El estudio visual de las atmósferas y los elementos socioculturales que rodean al individuo, la inmersión en la esfera psicológica de cada uno de sus modelos, siempre desde la dimensión estética, le confieren a su trabajo un alcance cultural que trasciende el ámbito del arte puro para situarse en el lindero entre lo sociológico, lo político y el hecho artístico. Basta con estudiar detenidamente sus series de rostros y retratos.

Rostros que son historias

Sus rostros, son el testimonio condensado de las muchas realidades que se superponen en la sociedad que le imprimió una visión del mundo como un campo de batalla bipolar, donde los ganadores y perdedores son succionados desde la sombra hacia el ojo del espectador, bajo el abanico cromático a tiempos irreverente de esa luz que se escapa de sus escenas como un alma en ascenso.

Hablan de la pequeña gran historia de su país y de su entorno pero él ha tenido el tacto de abordar esa realidad a través de las vivencias individuales, por eso investiga la razones subyacentes en el dolor de sus retratos y los sitúa en un contexto cuyo trasfondo es, más que nada político, Maikel lo ha dejado claro de la manera más sutil y refinada.

La connotación política de parte importante de su trabajo discurre por los cauces del escepticismo y no de la militancia o la adherencia ideológica, en parte porque le ha tocado vivir el horror de una dictadura absoluta y porque en la búsqueda de un lenguaje propio que articule convenientemente forma y contenido, ha comprendido que los activismos terminan cercenando la mejor parte del espíritu creativo: la libertad de cambiar de parecer.

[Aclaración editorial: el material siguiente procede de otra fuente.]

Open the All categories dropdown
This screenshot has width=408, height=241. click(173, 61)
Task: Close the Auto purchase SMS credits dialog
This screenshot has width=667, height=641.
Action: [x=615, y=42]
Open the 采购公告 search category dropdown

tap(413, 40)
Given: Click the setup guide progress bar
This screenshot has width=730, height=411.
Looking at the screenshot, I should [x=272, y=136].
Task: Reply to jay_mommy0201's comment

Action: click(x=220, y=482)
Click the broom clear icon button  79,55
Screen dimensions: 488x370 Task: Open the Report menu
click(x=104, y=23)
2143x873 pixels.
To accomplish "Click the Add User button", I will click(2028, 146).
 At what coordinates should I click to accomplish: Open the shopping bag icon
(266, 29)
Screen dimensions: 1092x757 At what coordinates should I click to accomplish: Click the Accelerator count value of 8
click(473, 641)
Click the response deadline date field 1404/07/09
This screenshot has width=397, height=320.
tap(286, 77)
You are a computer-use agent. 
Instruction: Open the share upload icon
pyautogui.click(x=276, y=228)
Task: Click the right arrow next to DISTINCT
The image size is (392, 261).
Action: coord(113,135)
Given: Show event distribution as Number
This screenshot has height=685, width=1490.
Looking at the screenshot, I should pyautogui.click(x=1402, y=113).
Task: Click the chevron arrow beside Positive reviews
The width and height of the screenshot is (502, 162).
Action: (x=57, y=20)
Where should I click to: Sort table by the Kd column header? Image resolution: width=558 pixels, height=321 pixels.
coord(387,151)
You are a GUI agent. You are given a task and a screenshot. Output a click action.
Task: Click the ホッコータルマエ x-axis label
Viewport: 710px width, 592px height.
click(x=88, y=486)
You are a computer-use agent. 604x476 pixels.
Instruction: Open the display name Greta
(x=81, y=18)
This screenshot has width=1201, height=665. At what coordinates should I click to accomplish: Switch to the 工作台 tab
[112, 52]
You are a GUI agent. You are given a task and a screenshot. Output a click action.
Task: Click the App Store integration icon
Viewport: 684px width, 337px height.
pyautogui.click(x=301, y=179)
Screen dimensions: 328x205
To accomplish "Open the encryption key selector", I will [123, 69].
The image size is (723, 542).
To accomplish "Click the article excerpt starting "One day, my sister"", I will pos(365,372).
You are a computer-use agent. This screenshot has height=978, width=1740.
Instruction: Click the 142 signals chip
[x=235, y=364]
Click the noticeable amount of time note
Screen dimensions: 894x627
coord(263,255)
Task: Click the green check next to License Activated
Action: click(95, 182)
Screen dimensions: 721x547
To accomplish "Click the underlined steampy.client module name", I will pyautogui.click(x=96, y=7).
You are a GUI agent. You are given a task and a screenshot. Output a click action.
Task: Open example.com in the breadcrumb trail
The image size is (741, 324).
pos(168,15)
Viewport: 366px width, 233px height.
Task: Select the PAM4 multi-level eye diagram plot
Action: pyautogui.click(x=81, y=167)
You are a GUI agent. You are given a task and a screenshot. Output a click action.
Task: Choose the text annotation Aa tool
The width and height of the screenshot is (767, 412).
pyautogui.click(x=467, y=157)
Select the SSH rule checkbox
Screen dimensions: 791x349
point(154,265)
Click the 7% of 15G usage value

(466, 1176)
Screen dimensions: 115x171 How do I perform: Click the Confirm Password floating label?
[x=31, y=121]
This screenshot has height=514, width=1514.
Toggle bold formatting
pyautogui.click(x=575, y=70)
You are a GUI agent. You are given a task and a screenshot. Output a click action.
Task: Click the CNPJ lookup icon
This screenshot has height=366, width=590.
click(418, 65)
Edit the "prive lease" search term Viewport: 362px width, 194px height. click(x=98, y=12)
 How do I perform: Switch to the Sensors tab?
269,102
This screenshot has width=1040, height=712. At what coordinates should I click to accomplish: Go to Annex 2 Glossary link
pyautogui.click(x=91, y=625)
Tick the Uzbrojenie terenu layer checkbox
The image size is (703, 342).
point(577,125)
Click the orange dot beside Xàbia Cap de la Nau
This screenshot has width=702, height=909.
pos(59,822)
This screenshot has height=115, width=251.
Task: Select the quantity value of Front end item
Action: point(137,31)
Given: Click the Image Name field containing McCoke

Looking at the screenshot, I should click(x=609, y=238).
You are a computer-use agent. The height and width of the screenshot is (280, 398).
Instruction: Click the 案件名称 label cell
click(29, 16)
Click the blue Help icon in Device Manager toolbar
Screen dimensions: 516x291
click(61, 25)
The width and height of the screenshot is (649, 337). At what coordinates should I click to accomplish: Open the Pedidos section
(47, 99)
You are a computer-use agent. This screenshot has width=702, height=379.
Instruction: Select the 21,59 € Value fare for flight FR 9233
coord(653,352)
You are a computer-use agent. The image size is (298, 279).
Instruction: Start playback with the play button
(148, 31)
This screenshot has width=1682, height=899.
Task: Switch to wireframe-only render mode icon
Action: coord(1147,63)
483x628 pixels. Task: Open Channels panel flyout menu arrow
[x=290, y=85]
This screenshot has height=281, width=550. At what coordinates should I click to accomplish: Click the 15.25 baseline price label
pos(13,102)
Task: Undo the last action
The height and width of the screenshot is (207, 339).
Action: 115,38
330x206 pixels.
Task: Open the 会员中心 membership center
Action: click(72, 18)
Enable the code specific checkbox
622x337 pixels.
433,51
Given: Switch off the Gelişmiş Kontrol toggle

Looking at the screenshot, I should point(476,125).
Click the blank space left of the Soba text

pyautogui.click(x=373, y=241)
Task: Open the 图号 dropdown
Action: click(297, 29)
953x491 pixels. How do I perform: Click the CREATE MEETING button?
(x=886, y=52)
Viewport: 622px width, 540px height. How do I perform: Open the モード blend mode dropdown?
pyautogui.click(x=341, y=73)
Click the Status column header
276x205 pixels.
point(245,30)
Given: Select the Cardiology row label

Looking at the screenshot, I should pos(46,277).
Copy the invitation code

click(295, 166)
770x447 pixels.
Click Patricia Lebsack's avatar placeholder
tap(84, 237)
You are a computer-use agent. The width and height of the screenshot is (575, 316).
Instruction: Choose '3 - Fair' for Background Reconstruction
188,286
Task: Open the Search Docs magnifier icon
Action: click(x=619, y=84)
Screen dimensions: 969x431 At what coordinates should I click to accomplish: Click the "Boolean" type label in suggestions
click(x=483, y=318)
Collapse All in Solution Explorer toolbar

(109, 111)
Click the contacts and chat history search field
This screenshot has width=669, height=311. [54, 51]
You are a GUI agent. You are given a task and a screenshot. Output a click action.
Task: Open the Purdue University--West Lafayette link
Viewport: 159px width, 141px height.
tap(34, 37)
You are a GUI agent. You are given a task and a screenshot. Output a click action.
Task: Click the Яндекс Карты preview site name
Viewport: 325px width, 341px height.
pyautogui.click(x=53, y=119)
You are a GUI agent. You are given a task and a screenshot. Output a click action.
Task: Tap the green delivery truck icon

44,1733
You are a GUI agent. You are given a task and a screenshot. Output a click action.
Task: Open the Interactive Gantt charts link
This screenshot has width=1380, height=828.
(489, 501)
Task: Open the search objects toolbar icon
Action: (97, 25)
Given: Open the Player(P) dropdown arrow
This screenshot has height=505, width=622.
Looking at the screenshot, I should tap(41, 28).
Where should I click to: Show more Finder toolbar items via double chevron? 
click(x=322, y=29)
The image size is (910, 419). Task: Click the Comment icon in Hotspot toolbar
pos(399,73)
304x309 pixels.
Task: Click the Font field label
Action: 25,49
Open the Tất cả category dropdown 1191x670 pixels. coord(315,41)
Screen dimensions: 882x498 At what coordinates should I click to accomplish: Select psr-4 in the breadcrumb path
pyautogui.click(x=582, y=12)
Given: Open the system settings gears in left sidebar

Algunos de estos personajes que viven en su obra son los olvidados en la multitud, los marginados. Los tipos sin futuro. Lo que ha quedado del hombre nuevo y el futuro luminoso
La sensualidad de sus figuras femeninas no se libra de esta marca terrible tampoco, por eso en algunos casos pareciera que la luz les quema el rostro o les escupe con furia su resplandor omnipresente, recordándoles que más allá de su desgracia y felicidad hay otras realidades donde los paradigmas de amor y odio se confunden y se difuminan como sombras en la noche. 

En el universo creativo de Maikel Benítez estos personajes arguyen desde ese umbral como si fueran una bisagra entre dos mundos. Él se los ha robado al azar y los ha estampado en el lienzo sin consentimiento de nadie, justo como debe hacerse cuando se ha vivido en carne propia el desgarro de una nación que anda dispersa por tierras donde los demás no comprenden su tristeza. Es una especie de reedición de la vieja batalla entre la luz y la sombra, entre los polos complementarios que contienden con fiereza en cada trazo suyo, como ya sabemos que les ha ocurrido siempre a los artistas de verdad.

Cabría preguntarse cuánto tiempo más podrá sobrevivir la obra de Maikel a esta violenta yuxtaposición entre lo maravilloso y lo terrible; tengo la certeza de que estas dos fuerzas que polarizan sus sorprendentes creaciones lejos de violentar su proceso creativo le confiere madurez y dinamismo. Quizá es por eso que el espectador queda irremediablemente seducido ante sus cuadros, porque intuye algo que el descubrió hace ya mucho tiempo y que no dice nunca en voz alta, sino que lo desliza en su obra como un mantra invariable, una verdad sólida y profunda: Solo desde las antípodas de la propia luz, se puede comprender su condición y su belleza.